For this let us first understand the importance of gold in the economy and particularly as to how it affects the –Balance of Payments and the Exchange Rate.
Traditionally Oil and Gold have been the two biggest items that India imports by value. In 2019-20 FY, Indian gold imports were at US$ 28.2 billion.
Thus, it not only impacts the balance of Trade or Balance of Payments (BOP), but also the relative value of INR against US$. When import becomes higher, demand for US$ pushes up the exchange rate higher, leading to depreciation of INR. This also impacts inflation readings.
After understanding the importance of gold to the exchange rate, one thing remains to be explained. Everyone is flummoxed at the rise and rise of gold prices, touching new highs in 2020. Why is this happening and where would this lead to?

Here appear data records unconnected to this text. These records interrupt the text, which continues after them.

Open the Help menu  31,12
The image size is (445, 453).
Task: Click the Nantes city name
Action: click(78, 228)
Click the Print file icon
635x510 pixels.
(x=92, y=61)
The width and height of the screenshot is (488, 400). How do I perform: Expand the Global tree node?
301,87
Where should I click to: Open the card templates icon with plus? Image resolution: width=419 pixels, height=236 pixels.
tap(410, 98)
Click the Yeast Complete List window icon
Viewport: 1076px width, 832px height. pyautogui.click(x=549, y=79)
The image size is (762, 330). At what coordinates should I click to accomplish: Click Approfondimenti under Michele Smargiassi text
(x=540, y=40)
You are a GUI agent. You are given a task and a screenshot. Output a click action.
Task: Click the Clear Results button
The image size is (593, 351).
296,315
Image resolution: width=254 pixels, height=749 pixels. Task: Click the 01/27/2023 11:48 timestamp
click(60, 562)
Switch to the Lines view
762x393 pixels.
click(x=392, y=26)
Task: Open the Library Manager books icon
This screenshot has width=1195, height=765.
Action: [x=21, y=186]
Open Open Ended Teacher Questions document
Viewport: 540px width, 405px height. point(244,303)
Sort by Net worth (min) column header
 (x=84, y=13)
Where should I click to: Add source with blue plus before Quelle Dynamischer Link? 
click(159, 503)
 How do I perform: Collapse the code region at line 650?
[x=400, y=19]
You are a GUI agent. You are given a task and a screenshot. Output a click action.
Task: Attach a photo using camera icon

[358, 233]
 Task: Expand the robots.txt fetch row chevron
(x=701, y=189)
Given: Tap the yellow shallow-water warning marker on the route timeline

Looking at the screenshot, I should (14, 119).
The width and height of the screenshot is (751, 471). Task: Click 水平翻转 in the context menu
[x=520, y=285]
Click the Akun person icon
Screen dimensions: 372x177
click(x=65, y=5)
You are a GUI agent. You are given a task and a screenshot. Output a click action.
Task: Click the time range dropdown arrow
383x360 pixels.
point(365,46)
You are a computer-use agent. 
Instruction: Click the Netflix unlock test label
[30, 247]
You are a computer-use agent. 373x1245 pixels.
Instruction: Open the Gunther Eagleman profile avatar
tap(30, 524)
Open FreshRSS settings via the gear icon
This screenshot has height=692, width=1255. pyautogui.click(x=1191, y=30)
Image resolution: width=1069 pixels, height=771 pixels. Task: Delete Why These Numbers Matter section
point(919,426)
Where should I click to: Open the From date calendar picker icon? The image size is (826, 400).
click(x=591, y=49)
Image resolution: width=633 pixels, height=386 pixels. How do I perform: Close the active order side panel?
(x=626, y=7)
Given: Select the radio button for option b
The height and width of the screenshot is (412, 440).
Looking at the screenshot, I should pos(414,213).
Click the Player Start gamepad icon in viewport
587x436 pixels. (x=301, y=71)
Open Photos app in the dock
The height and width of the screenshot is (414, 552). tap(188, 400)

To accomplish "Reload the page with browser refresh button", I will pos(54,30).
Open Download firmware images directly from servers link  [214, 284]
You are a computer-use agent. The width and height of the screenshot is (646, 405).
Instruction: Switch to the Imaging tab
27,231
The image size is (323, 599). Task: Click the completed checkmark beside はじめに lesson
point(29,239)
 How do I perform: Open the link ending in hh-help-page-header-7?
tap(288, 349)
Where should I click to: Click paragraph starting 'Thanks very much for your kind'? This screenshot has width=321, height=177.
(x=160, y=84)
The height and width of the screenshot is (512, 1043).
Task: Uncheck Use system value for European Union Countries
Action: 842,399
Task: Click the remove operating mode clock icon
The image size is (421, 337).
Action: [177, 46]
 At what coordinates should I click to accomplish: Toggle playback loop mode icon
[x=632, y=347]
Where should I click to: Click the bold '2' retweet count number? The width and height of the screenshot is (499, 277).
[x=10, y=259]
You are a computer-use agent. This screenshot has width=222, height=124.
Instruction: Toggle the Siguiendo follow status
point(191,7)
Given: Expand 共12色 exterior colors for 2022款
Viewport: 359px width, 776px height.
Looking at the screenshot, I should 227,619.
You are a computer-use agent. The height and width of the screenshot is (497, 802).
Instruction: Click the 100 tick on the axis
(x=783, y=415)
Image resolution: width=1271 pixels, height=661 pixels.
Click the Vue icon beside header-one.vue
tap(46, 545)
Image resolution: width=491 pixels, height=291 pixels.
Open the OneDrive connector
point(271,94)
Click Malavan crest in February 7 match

Famous investors including Warren Buffet have been expounding the virtue of gold as an asset class to be held against a background of low growth and competitive expansion of balance sheets of large Central Banks to fund deficits.
In India particularly, gold prices have seen a double whammy. While the yellow metal’s prices started rising in late 2018 against US$, INR also depreciated heavily over that period against US$. Gold prices in India touched a recent high of INR 55,000.00 + in August 2020 per 10 grams of 24 Carat gold. This now begs the question whether the rally in gold prices especially against INR will hold or is it going to retrace back from recent highs? It’s particularly difficult to answer this question as the trend has been only unidirectional.
However, if we go by what we had witnessed in the past, it will not be incorrect if we say that, prices may tend to correct in the coming days/weeks. However, as long as the world is under COVID 19 threat and due to circumstantial factors, US$ remains under pressure, we could witness another rally in international prices of gold.
Hence, while in the short term one should favour “long” gold, one will have to change the strategy as soon as we see a reversal. We should also remember that gold prices had almost touched the 2000 US$ mark nearly a decade back in 2011 and had then fallen to almost US$ 1100 by 2018.
So, should we believe in the maxim, “All that glitters is not gold”. Or should we continue to believe in the old maxim “All that glitters is Gold”. The choice is ultimately yours.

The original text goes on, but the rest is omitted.